Meanwhile, nobody in the league is playing from X quite like Eric Law these days, and the game’s first three goals illustrated that he’s equally dangerous as a distributor, finisher and carrier, respectively. First, he sprints upfield, draws a double and finds Drew Snider alone in the slot. Next, while the other Outlaws move the ball, Law curls from around X, past his ball-watching defenders, and Jeremy Sieverts finds him alone on the crease. Lastly, after getting Brian Karalunas hung up at the front of the goal, Law simply dives from X before Drew Adams can get near pipe and make the save.

By the end of the third quarter, the Outlaws were up 16-5; the final looked far more respectable, but for the majority of this game, nobody was exactly biting their nails. That having been said, after Jesse Schwartzman checked out with a ten-goal lead, giving up six unanswered goals is nothing to be proud of, regardless of the score or time left on the clock. Furthermore, New York’s late run meant that the Outlaws and Lizards ended up scoring eight goals apiece in the second half. It’s something we discussed just a few weeks ago; letting teams crawl back into games, or taking their collective feet off the gas, remains a red flag with this Denver team.

With home playoff games at stake this year, something like point differential can’t be taken lightly, especially if the Outlaws are going to drop any more games this season.

Quick: Which Major League Lacrosse teams are the league’s easy matchups? Seems a bit more difficult to say that it did a few weeks ago.

When you’ve got the bottom two teams combining for 30 points, both in winning efforts, all bets are off (assuming you were foolish enough to place your bets). Consistency is key, but if you’ve been waiting for those who struggled early to shake things off and begin to climb the ladder, you may very well be in luck.

● MATERIAL PROVIDED
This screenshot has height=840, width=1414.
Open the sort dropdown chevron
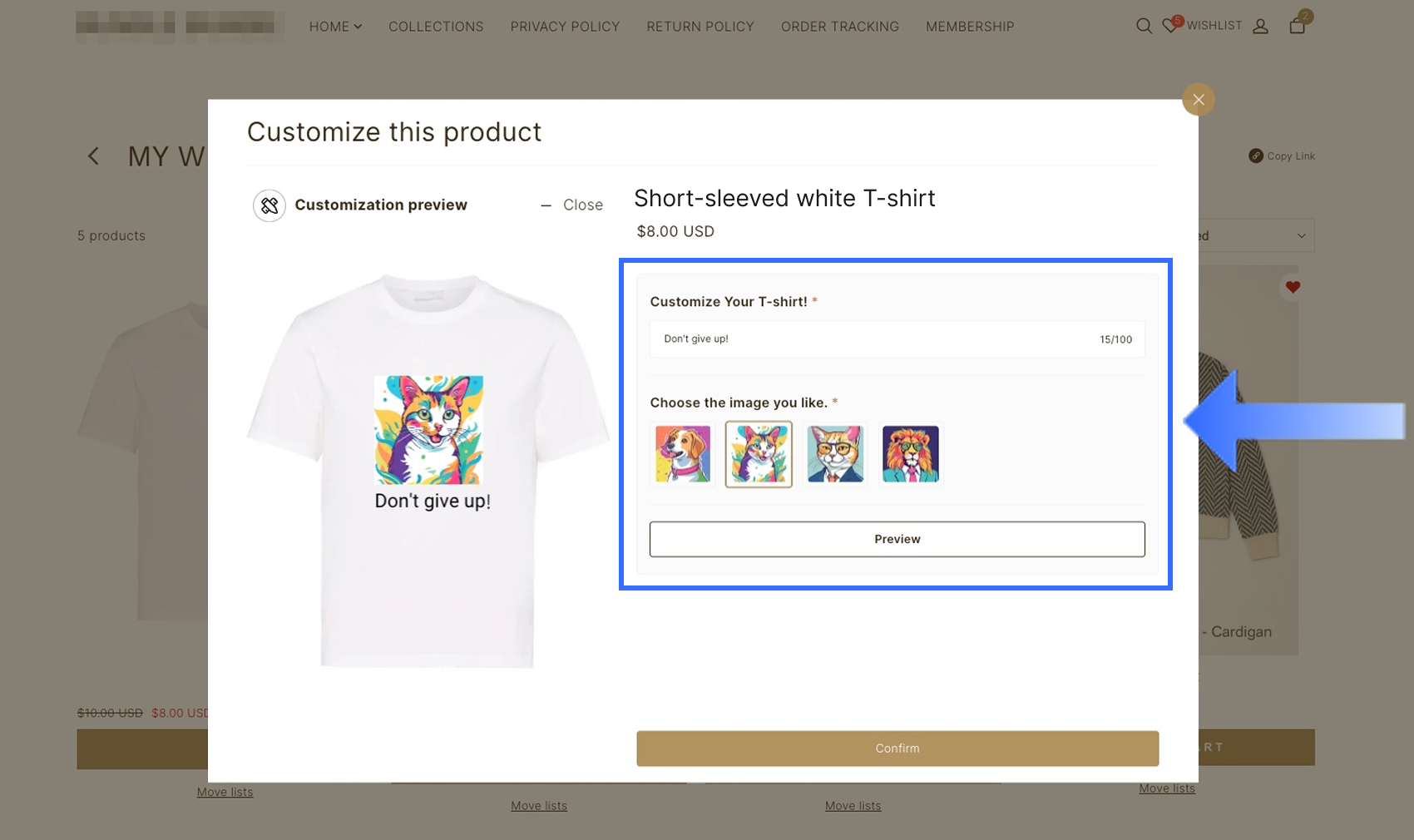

● OBJECTIVE
Name every person mentioned in the lacrosse game recap above, in the order they first appear.

● RESPONSE TO THE EXERCISE
Eric Law, Drew Snider, Jeremy Sieverts, Brian Karalunas, Drew Adams, Jesse Schwartzman